The truth about track closures on Tinakori

Has four complaints over two years and $5,000 spent on fences, signs and dismantling structures meant the end of the MTB tracks on Tinakori?

From December 2015 Wellington Council have been actively addressing the issues of illegal mountain bike tracks on Te Ahumairangi Hill aka Tinakori, in response to complaints about riders.

Newsart

Rightly or wrongly bikers have been riding unsanctioned trails on Tinakori hill since the late 1990s, mainly owing to its step gradient, making trails technically advanced and its close proximity from town.

The big question is why, after years of general tolerance of this situation did Wellington Council suddenly take action.

Complaints to blame?

Information given to NZenduro by Wellington Council shows that from 2014 to 2016 Wellington Council received four complaints from residents about cyclists on the Hill.

Of the four complaints lodged, one was regarding cyclists destroying native plants by making illegal tracks, two were requesting warning signs for walkers and for cyclists to slow down and one was asking whether the tracks were illegal.

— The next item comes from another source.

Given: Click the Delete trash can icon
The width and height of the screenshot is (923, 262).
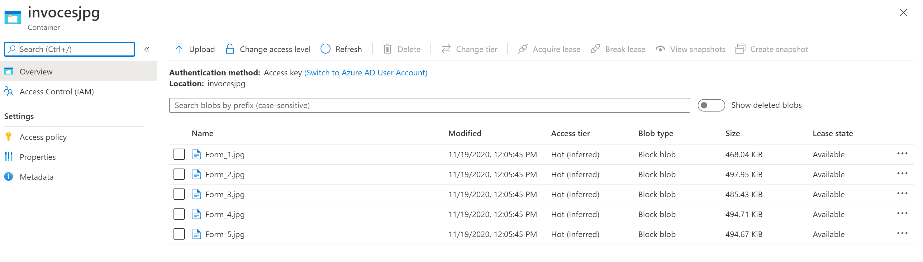Looking at the screenshot, I should [x=387, y=49].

Of the four complaints two were lodged in 2014 and two in 2015 a rate of two complaints per year.

The Council has stated in a recent official information request that it responded to the complaints they received by implementing the following actions:

  • Fencing of known trail heads,
  • Erecting signage at illegal trail heads,
  • Dismantling structures on illegal trails.

Contrary to believes held by some mountain bikers the council has ‘NOT located CCTV cameras on Te Ahumairangi Hill‘.

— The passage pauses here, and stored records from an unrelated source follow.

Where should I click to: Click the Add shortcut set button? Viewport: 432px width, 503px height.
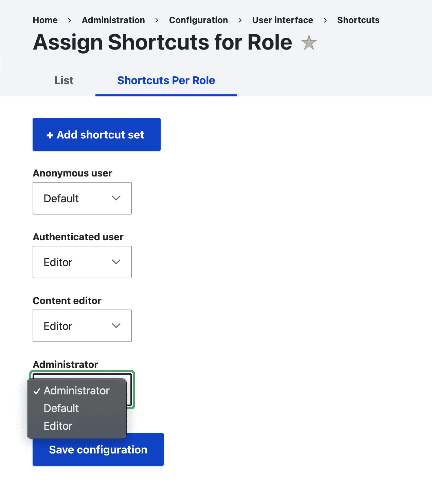(96, 134)
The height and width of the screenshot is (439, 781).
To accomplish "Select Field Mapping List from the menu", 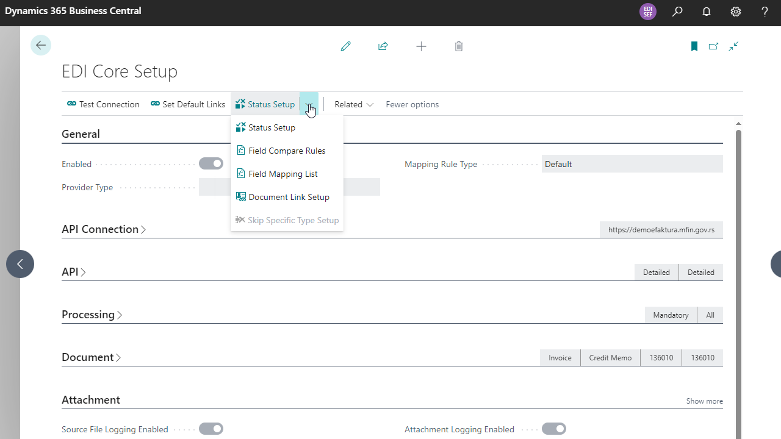I will (283, 173).
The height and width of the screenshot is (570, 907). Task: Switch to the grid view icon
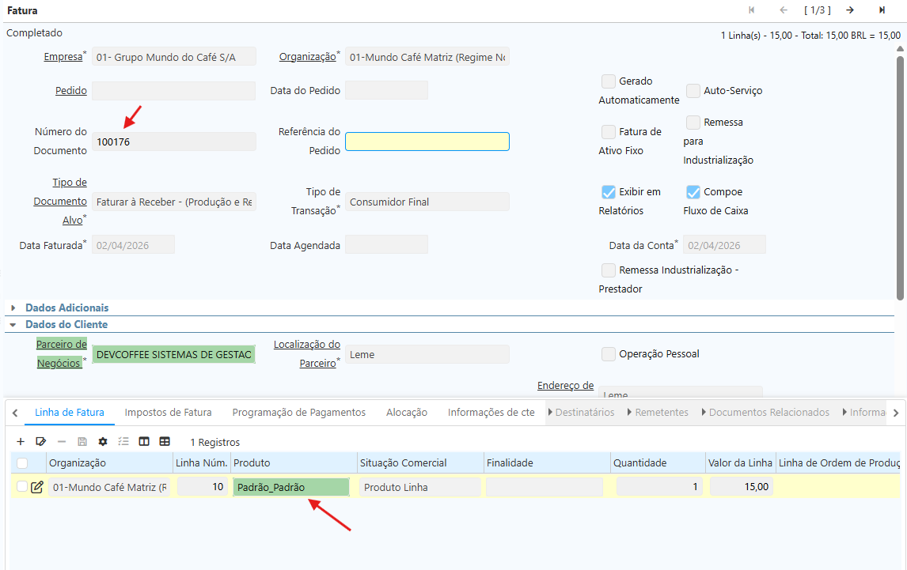point(165,442)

The total cost of these actions was $5,085, or $1,271 per complaint.

To put this into perspective, rates for a typical house in Wellington are $2,000 a year. So more than half of the rates for each person who complained went on actions to stop illegal riders. Good value for money?

Two further complaints were received in regards to illegal track signs being vandalised (not necessarily by cyclists) as a result of the actions above.

To put the number of complaints in perspective, for dog walkers it is a local by-law, punishable by a fine, for them to pick up their dogs poo. In 2010 alone there were 210 complaints about dog poo on pavement.

So, the big question is why would the Council respond to such a small number of complaints in such an aggressive manner?

On the basis of the number of complaints received I would argue that the users of Tinakori Hill are not that too concerned about mountain bikers, albeit they would like to see safer tracks on there.

Certainly the four complaints in two years should not have been a reason to close them. It is more likely that the closures are down to individuals at the Council flexing their muscles to prove a point, make an example and to use this as cannon fodder for not building new ones.

Unfortunately for us mountain bikers status quo bias means that it’s easier and cheaper to close tracks than actually work with us to sanction them.

We will have to work extremely hard and all together as a collective if we ever want to see legitimate riding on Tinakori.